How to connect to Exchange from Linux

Change

Photo by Bellah

The OpenChange project has produced libmapi, a framework to allow Linux developers to connect to Exchange using the same MAPI/RPC protocol that Outlook uses. This potentially gives you access to the full range of data held on an Exchange server, so I've been experimenting with it for Mailana.

It's very much still in development, so you'll likely have to build it yourself from source, along with Samba which it heavily relies on. That Samba dependence also means any code you link libmapi against also has to be released under the full GPL. In practice, you'll probably want to build a simple command-line tool or some other thin interface to hide the MAPI nastiness anyway, so the rest of your system doesn't have to go GNU.
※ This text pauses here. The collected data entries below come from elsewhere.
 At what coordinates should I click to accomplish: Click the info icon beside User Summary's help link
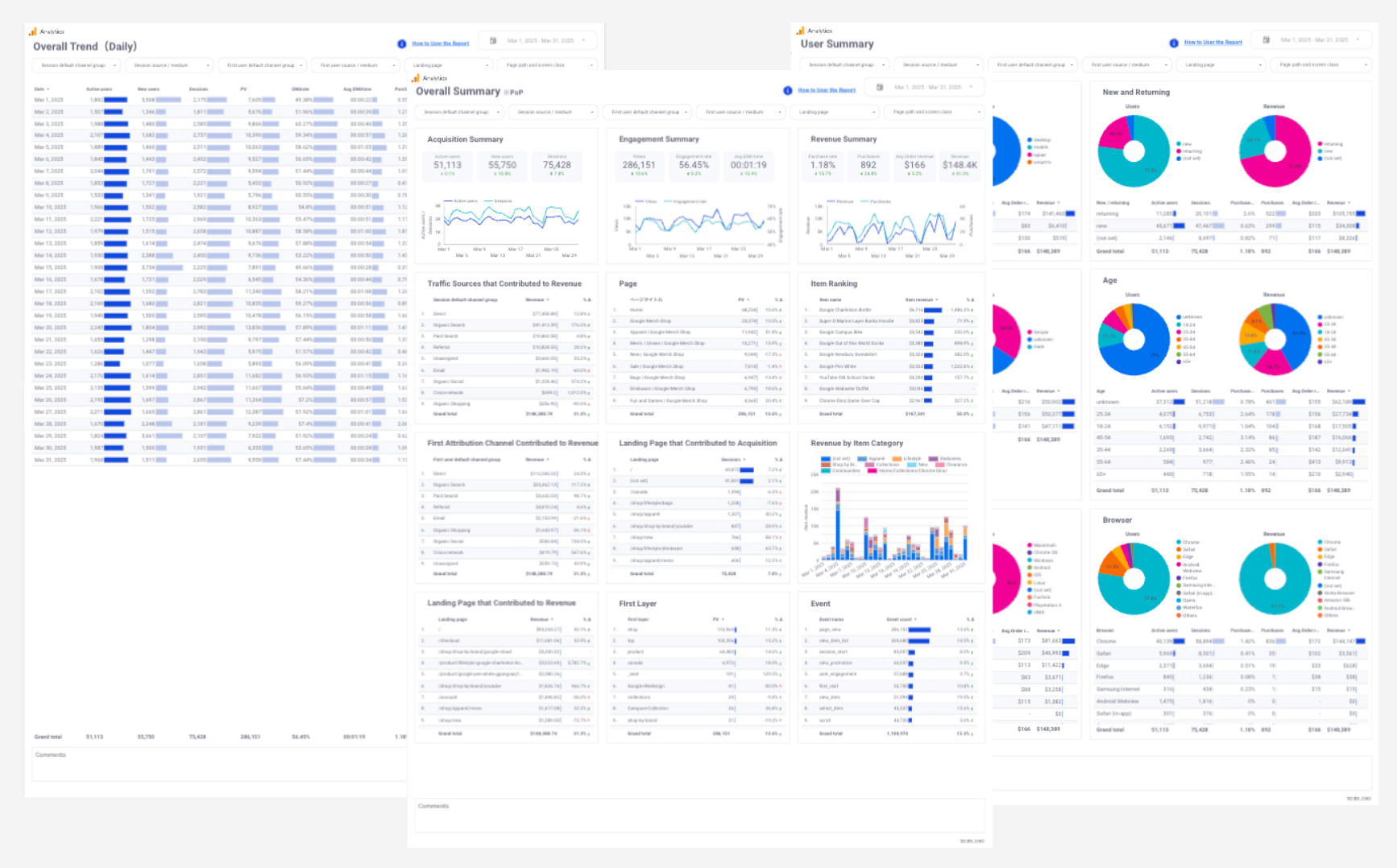(x=1175, y=42)
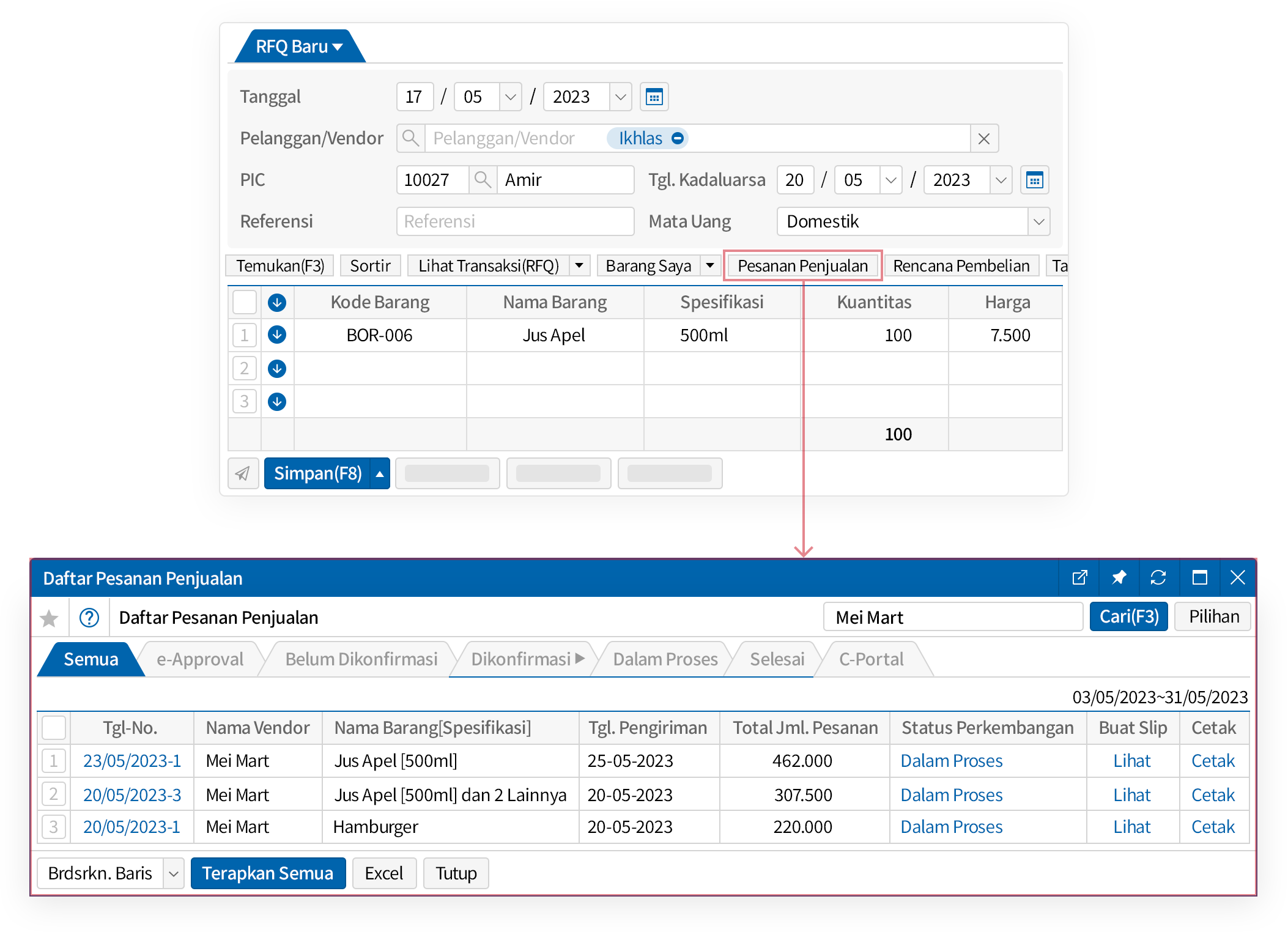1288x932 pixels.
Task: Click the pin icon in title bar
Action: 1119,578
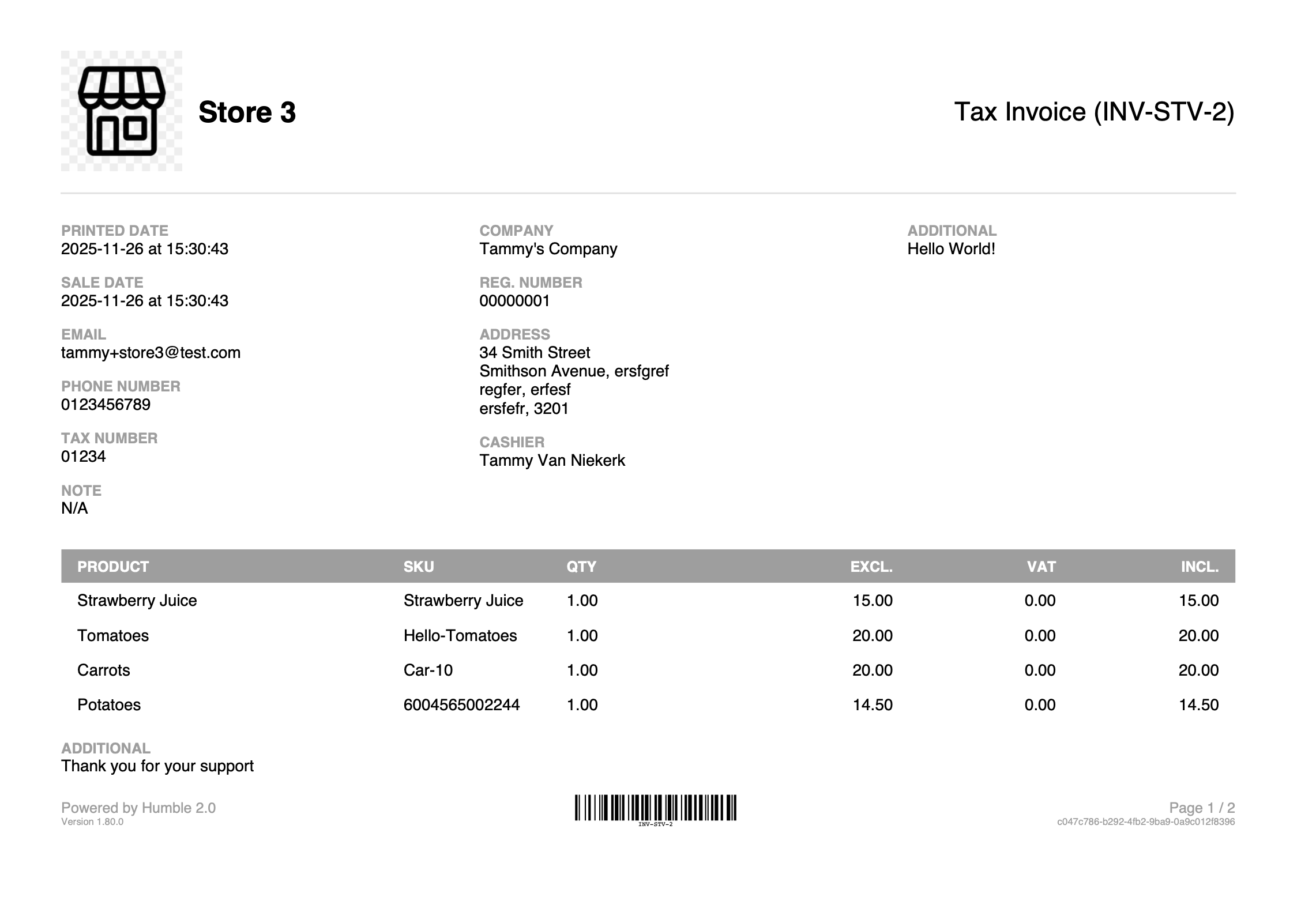Click the cashier name Tammy Van Niekerk
The width and height of the screenshot is (1316, 897).
(552, 460)
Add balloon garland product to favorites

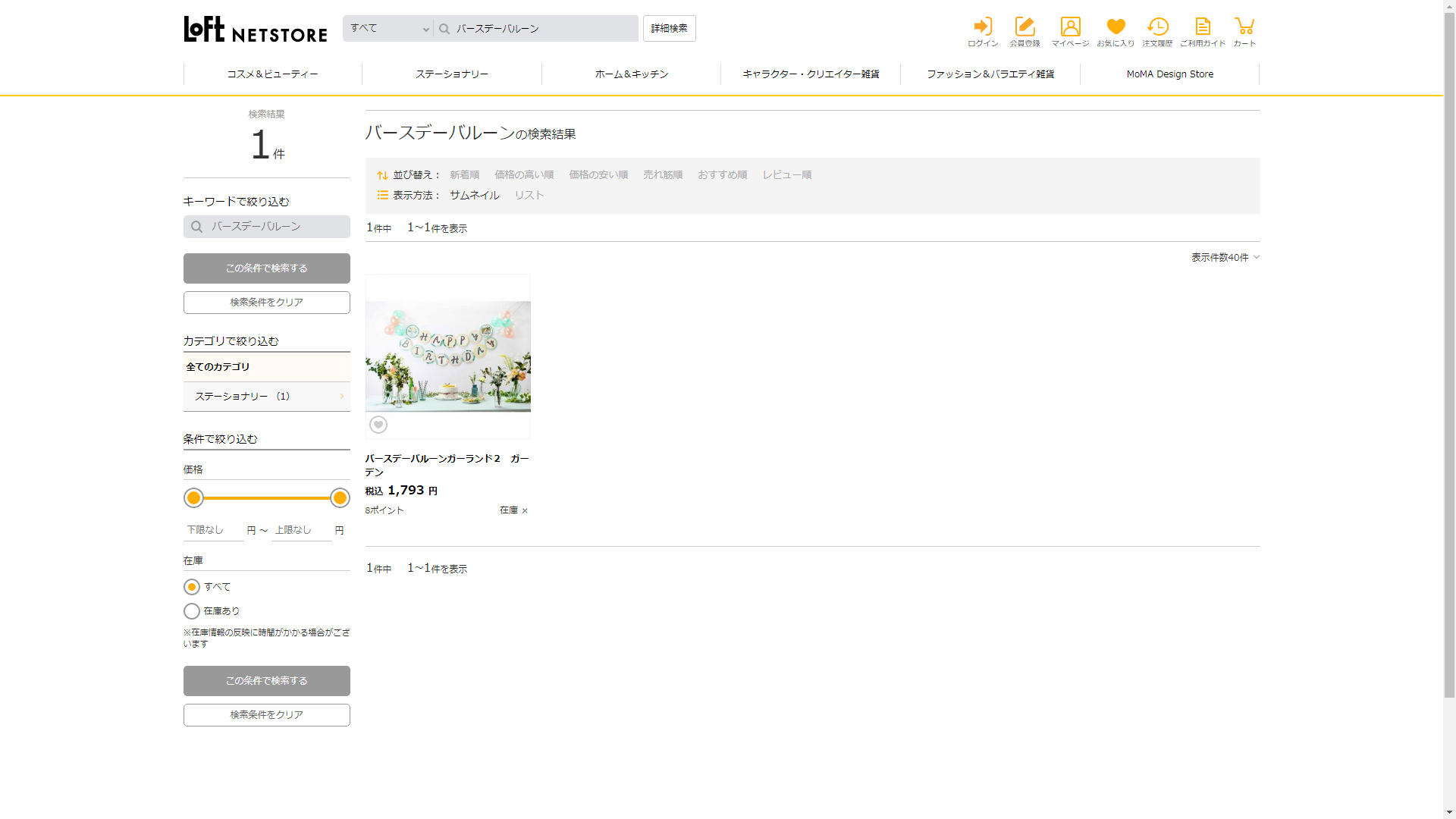tap(378, 425)
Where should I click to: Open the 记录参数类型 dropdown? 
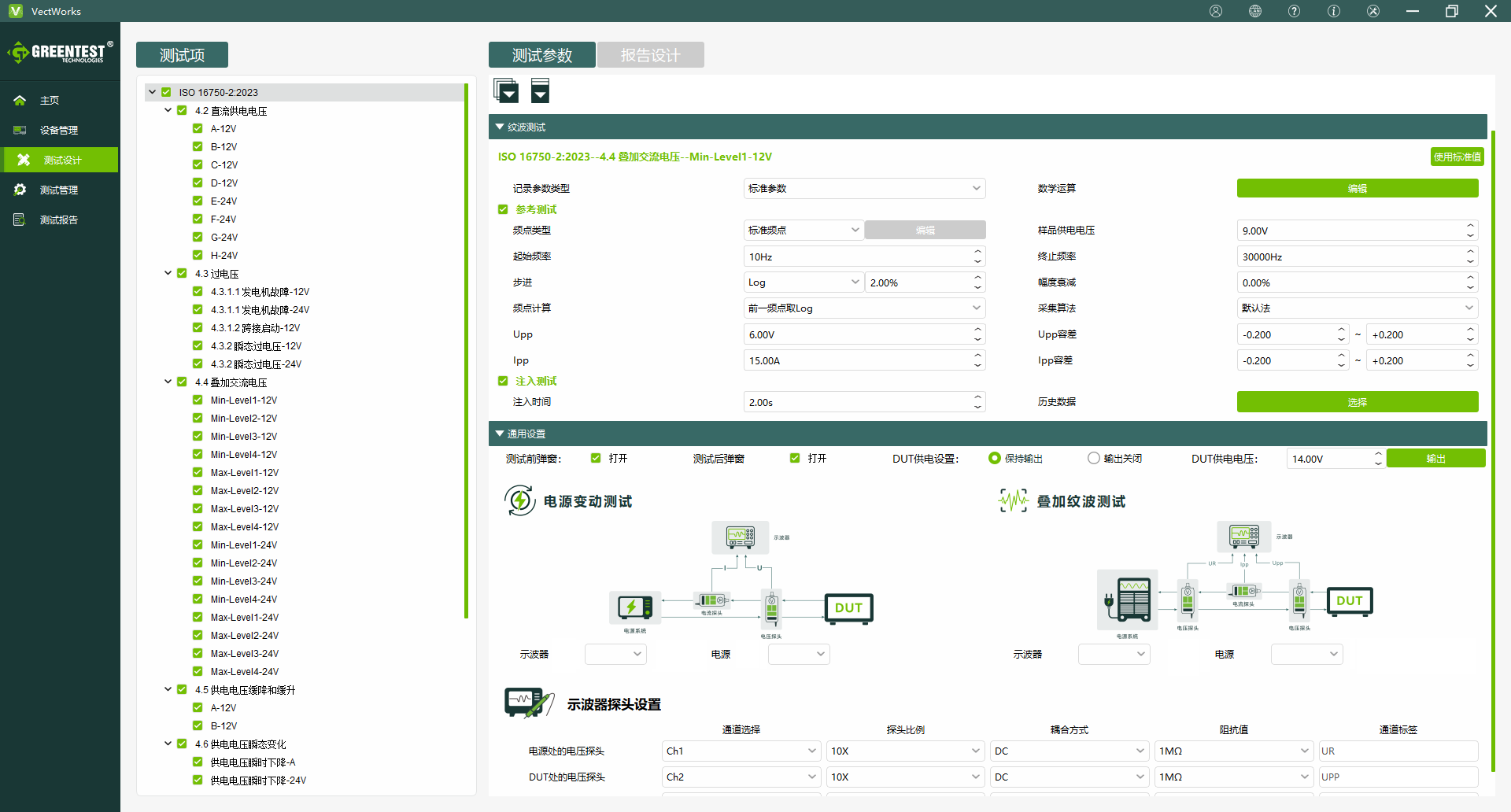864,188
Initially I downloaded the April 08 'phaser' stable release of the code, but subsequently moved to the top-of-tree to get some of the calls that have been added recently. A new stable release is due within a few days, the code is frozen and waiting for the official release of the Samba version it relies on.

The best place to get started is to browse a few of the example utilities included. If you're interested in mail messages, openchangeclient and exchange2mbox are good demonstrations. For appointments and meetings, check out exchange2ical. There's definitely still parts remaining to be implemented, but in my tests it worked flawlessly grabbing the basic information for all messages on an Exchange server. There were some bugs I had to work around, like the recipient's email addresses and display names showing up in the wrong members of a structure, but overall it was very impressive.

I'm going to keep hacking on libmapi, putting together some issue reports and hopefully finding some possible fixes. Julien Kerihuel and the other developers deserve a lot of credit for tackling such a painful API, I'm looking forward to seeing a lot of interesting projects taking advantage of their work.